> [Data section]
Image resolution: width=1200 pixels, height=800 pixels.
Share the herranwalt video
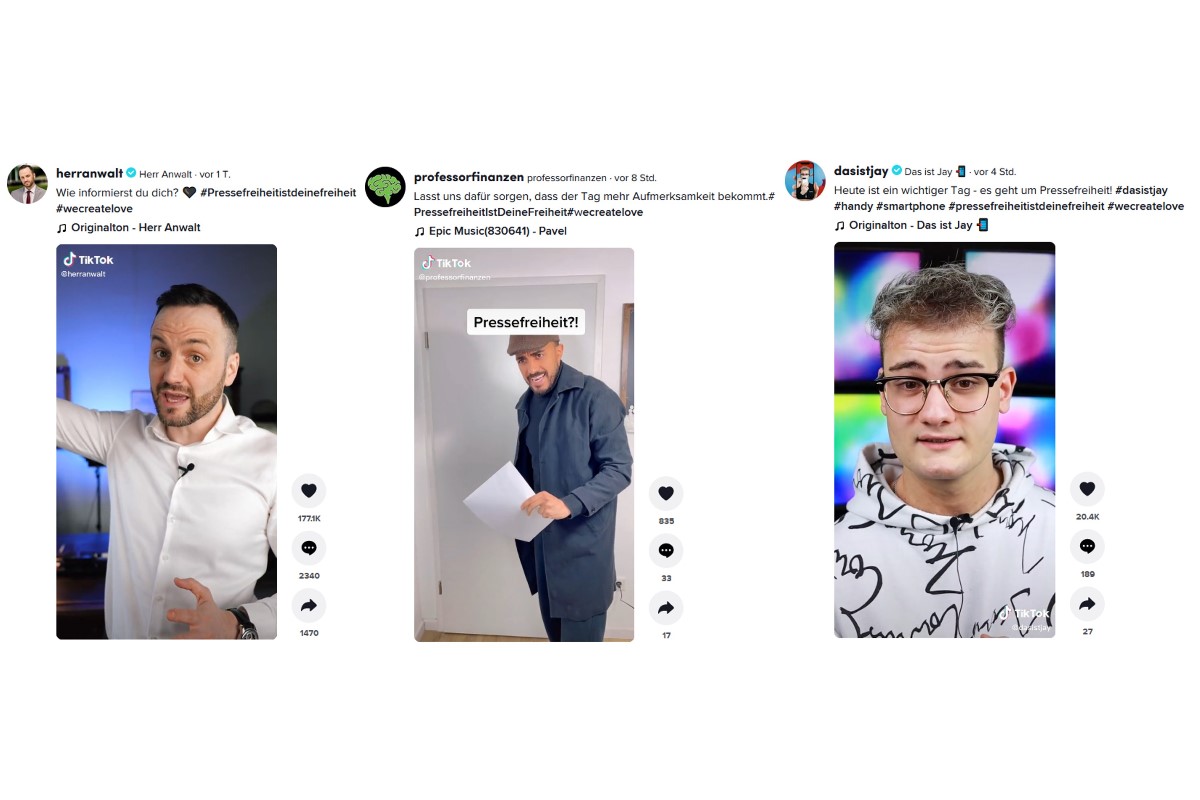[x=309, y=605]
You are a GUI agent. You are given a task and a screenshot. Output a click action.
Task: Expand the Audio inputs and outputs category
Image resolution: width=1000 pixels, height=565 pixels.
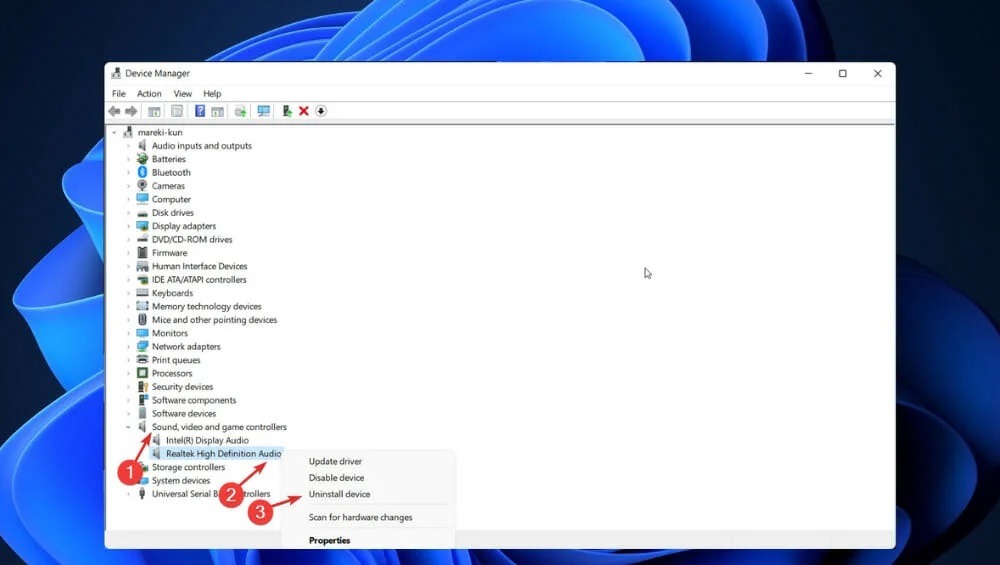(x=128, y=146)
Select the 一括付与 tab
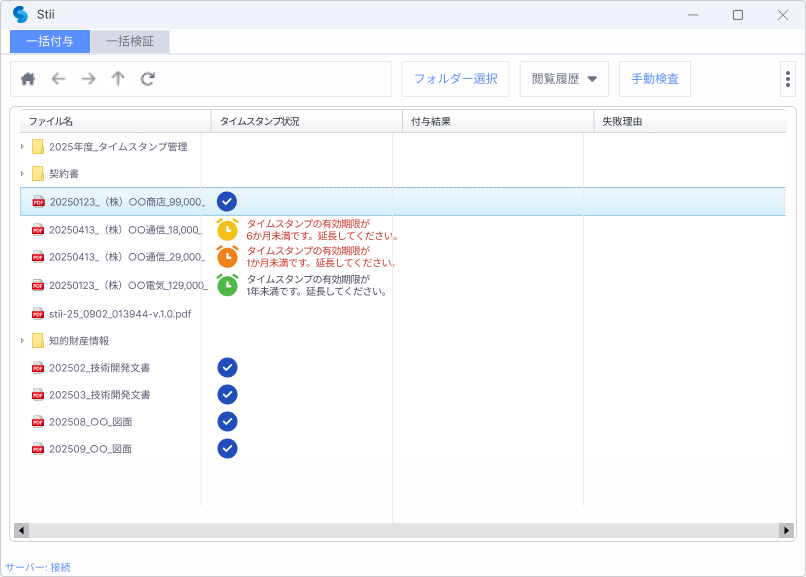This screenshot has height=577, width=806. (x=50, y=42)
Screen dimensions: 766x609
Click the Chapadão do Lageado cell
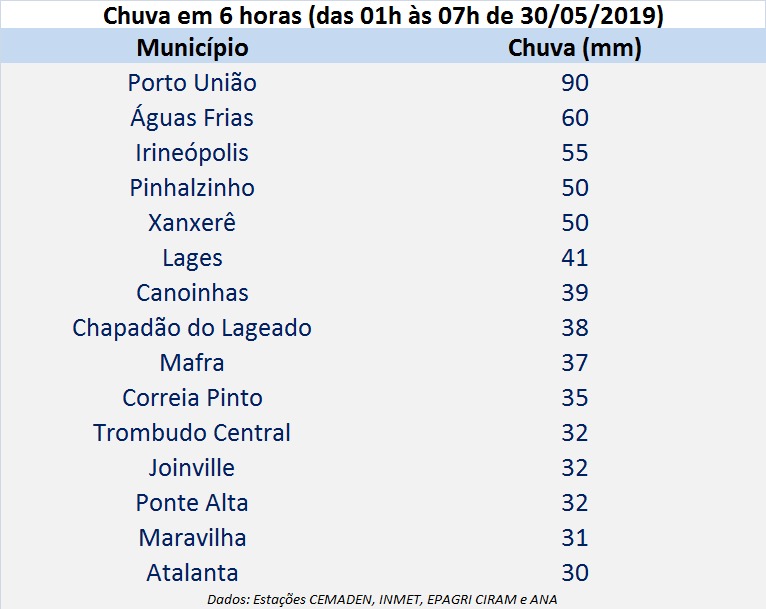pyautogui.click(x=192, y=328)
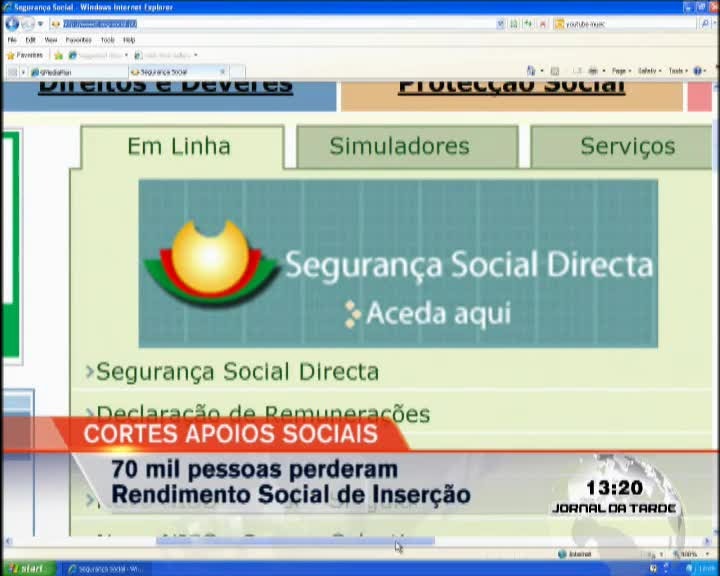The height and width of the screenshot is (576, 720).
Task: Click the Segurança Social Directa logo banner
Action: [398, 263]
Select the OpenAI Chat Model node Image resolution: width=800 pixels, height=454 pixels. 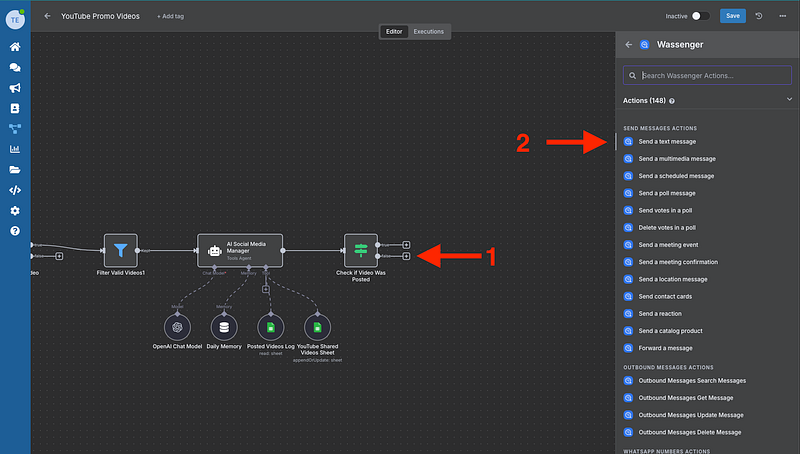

> [Task details] Your task is to transcribe exactly the lines from the one containing "You are a GUI" through the final line of the entries above, pictures excluded.

> [Answer space]
You are a GUI agent. You are given a task and a screenshot. Output a click action.
Task: Expand the Audio inputs and outputs category
Image resolution: width=1000 pixels, height=565 pixels.
(x=128, y=146)
Select the 一括付与 tab
This screenshot has height=577, width=806. (x=50, y=42)
Screen dimensions: 766x609
Click the Chapadão do Lageado cell
pyautogui.click(x=192, y=328)
The height and width of the screenshot is (576, 720).
Task: Click the Segurança Social Directa logo banner
Action: [398, 263]
Select the OpenAI Chat Model node Image resolution: width=800 pixels, height=454 pixels. 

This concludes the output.